Memory Types & Concepts
Rekall models AI memory across seven distinct types, each optimized for different kinds of knowledge. Understanding these types is key to building agents that remember, learn, and improve over time.
Getting started?
If you are new to Rekall, start with Episodic Memory and Semantic Memory. These two types cover the most common agent memory needs.
Memory Types
Episodic
Event-based memories capturing what happened, when, where, and who was involved. Ideal for conversation history, meeting notes, and significant interactions.
Semantic
Knowledge graph with entities and typed relationships.

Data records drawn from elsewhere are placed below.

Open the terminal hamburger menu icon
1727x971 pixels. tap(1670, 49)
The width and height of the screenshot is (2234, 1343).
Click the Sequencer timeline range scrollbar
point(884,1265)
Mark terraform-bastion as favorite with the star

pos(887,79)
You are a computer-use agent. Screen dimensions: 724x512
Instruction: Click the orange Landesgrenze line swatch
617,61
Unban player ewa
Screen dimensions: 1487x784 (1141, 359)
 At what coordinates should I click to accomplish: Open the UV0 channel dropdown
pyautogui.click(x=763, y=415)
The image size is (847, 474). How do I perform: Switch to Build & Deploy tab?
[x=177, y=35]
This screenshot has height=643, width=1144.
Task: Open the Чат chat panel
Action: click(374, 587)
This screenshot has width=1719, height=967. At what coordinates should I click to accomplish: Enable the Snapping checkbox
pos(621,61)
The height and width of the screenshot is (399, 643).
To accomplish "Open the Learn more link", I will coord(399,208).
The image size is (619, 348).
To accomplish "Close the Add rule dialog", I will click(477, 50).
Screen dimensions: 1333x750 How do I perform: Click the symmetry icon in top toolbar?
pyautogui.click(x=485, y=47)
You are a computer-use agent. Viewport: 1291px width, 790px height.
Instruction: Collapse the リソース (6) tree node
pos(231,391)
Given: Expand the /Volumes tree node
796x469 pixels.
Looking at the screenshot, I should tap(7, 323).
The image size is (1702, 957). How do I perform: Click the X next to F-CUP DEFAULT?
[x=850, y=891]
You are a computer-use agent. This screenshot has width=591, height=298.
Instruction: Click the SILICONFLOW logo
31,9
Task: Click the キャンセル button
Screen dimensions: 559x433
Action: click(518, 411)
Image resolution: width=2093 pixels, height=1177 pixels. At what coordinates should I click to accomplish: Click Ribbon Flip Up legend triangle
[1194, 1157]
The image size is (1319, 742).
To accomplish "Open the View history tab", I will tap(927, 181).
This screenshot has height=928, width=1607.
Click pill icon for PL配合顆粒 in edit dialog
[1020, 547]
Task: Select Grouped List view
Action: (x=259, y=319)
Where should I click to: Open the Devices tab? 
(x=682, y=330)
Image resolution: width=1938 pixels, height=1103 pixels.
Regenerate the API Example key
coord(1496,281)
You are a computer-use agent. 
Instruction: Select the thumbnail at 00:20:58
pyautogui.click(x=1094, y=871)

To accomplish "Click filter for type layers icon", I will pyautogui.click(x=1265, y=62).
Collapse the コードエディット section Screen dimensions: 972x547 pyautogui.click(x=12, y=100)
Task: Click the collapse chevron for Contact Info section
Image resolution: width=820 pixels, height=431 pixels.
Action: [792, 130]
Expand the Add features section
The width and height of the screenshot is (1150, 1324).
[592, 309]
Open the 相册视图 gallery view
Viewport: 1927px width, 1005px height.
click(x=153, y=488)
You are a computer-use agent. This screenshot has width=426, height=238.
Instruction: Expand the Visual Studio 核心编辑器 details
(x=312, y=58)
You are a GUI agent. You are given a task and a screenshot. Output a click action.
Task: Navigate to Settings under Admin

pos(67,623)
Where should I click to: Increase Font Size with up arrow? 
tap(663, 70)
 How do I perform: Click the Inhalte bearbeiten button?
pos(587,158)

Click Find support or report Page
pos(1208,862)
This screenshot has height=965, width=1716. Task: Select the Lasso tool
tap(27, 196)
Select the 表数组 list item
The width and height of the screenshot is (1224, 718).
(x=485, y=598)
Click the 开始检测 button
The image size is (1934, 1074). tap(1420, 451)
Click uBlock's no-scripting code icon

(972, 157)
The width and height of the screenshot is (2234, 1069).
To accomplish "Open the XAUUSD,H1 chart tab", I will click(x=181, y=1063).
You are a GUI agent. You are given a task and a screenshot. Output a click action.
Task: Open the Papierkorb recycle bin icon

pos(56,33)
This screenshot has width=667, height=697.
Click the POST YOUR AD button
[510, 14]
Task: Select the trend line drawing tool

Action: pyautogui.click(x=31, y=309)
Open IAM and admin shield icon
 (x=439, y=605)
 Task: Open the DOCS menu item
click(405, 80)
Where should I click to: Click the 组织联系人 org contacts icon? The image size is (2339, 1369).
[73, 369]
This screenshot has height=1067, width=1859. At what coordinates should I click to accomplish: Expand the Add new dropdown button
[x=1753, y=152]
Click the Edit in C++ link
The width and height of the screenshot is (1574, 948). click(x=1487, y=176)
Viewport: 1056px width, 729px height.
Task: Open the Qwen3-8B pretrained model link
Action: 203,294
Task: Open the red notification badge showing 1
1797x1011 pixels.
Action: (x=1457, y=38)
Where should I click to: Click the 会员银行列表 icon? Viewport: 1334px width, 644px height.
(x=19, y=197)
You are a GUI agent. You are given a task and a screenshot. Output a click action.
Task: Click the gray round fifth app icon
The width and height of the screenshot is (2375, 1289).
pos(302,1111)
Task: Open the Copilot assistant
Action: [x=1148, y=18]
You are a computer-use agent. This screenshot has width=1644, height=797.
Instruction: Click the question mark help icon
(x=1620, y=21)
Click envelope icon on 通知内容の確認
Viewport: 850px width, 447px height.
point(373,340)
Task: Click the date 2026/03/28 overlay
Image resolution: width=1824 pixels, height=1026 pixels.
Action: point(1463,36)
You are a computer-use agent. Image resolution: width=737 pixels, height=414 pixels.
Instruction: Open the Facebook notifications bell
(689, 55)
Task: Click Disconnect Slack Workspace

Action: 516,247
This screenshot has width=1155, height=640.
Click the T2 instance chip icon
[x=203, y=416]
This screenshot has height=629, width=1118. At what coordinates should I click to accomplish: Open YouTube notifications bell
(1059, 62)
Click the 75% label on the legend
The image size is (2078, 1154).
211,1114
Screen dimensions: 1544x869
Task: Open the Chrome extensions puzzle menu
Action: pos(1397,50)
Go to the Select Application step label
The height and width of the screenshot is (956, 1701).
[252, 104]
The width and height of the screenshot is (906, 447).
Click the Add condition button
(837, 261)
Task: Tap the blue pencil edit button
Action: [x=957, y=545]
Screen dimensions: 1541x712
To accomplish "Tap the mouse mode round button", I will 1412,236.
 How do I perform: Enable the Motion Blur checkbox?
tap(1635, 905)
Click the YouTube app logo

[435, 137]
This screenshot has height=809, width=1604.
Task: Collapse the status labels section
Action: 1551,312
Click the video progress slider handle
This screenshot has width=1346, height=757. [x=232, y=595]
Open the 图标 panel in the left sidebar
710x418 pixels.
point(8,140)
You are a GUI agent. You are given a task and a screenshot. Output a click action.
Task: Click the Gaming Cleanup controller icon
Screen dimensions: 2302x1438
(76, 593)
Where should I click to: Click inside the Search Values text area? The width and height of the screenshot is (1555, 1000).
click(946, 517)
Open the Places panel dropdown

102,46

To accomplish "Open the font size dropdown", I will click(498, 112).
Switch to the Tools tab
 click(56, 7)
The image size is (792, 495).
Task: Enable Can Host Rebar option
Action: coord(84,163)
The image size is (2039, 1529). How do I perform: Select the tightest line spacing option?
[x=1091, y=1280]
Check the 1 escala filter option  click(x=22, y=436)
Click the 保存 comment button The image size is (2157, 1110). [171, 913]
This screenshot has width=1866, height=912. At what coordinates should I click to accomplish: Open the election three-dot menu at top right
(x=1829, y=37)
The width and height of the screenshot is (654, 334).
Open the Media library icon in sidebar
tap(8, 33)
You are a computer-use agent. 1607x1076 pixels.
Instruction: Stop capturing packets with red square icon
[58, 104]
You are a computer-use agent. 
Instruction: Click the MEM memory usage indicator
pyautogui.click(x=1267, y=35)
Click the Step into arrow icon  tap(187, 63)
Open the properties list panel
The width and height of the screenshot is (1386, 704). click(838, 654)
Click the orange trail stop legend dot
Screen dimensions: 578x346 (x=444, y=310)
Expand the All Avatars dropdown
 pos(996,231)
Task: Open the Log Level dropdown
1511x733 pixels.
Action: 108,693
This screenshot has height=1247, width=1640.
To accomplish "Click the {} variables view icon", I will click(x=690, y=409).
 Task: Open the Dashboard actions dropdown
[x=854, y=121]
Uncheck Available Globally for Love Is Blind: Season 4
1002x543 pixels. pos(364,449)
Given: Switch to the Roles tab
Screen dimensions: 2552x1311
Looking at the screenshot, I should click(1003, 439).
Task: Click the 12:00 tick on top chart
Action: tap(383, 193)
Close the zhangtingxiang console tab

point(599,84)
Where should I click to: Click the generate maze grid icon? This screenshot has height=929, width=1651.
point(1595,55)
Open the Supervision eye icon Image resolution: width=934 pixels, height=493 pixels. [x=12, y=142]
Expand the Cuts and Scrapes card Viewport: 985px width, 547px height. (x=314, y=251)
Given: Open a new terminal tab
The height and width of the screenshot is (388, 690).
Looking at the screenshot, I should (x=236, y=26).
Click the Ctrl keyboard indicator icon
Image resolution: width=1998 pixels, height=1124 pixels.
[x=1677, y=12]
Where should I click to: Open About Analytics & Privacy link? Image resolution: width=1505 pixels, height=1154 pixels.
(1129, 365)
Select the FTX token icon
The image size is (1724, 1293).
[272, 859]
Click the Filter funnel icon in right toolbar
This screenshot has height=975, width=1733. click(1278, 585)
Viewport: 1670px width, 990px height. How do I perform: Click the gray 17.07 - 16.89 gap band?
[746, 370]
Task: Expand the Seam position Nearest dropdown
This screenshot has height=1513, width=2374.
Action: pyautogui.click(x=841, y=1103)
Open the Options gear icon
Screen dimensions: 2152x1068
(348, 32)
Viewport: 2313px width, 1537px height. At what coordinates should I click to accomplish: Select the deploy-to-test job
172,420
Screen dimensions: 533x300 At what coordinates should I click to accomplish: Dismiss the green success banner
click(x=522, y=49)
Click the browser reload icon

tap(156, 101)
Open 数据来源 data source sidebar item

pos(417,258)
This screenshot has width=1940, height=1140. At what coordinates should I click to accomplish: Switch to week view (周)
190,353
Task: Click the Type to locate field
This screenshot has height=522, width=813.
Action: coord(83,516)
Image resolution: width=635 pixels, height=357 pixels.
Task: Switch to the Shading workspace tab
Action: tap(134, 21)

Stores facts, skills, preferences, and connections between concepts.
Procedural
Detected workflows and step-by-step procedures. Automatically learned from repeated patterns or explicitly defined.
Long-Term
Consolidated knowledge extracted from episodic memories. Features natural decay based on access frequency and importance.
Short-Term
Redis-backed session context with automatic TTL expiration. Fast read/write for current conversation state.
Execution
Agent task state management with checkpoint, pause, and resume. Enables long-running workflows that survive restarts.
Preferences
Intelligent preference learning from user interactions. Tracks patterns in choices, coding style, and communication preferences.
Comparison Table
| Type | Storage | TTL / Lifecycle | Use Case |
|---|---|---|---|
| Episodic | PostgreSQL + Qdrant | Decays over time | Conversation history, events, meeting notes |
| Semantic | Neo4j + Graphiti | Persistent | Knowledge graphs, entity relationships, facts |
| Procedural | PostgreSQL | Persistent | Workflows, checklists, learned processes |
| Long-Term | PostgreSQL + Qdrant | Importance-based decay | Consolidated knowledge, patterns, insights |
| Short-Term | Redis | TTL (default 3h) | Session context, working state, temp data |
| Execution | PostgreSQL | Task lifetime | Agent task state, checkpoints, pause/resume |
| Preferences | PostgreSQL | Persistent | User preferences, style patterns, choices |
Memory Contexts
Memories exist within contexts that control isolation and sharing. Rekall supports three context types:
Decay & Consolidation
Rekall models memory strength using an Ebbinghaus-inspired decay curve. Memories naturally fade over time unless reinforced through access. The consolidation process periodically extracts patterns from episodic memories into long-term storage, preserving key insights while allowing details to decay.
Learn about decay and consolidation →Relationships
Memories do not exist in isolation. Rekall tracks cross-memory connections including semantic relationships between entities, references from episodic memories to entities, and temporal chains of events.